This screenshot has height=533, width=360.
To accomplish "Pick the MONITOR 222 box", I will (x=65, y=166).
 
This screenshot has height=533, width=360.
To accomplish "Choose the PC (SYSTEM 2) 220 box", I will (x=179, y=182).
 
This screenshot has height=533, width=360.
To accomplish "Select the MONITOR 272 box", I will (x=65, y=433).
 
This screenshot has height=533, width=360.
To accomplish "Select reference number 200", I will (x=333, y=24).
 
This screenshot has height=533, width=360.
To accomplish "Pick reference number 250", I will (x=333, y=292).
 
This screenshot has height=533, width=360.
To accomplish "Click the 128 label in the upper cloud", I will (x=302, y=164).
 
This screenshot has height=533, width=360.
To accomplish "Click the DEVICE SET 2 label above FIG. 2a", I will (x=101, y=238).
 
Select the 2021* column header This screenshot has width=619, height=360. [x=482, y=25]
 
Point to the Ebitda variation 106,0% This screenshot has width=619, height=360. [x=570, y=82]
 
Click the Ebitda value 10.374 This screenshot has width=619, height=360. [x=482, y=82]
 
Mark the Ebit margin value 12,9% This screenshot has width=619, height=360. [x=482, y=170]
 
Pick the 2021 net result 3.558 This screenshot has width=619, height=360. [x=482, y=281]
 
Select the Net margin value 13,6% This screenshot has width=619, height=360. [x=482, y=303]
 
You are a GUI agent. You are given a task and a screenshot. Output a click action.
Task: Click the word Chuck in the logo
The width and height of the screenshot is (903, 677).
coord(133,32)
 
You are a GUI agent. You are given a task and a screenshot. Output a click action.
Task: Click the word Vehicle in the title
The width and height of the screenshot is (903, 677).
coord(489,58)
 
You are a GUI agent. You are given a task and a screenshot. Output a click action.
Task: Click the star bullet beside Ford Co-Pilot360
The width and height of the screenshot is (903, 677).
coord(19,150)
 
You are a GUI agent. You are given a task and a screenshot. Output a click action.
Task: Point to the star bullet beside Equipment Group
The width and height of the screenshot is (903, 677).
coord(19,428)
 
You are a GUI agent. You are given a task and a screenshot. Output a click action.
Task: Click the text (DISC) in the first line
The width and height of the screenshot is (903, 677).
=====
* [Task brief]: Pull out every line above that has the string "bullet" in it. Upper and lower case must match.

* [Response to the task]:
Task: Click the star bullet beside Ford Co-Pilot360
Task: Point to the star bullet beside Equipment Group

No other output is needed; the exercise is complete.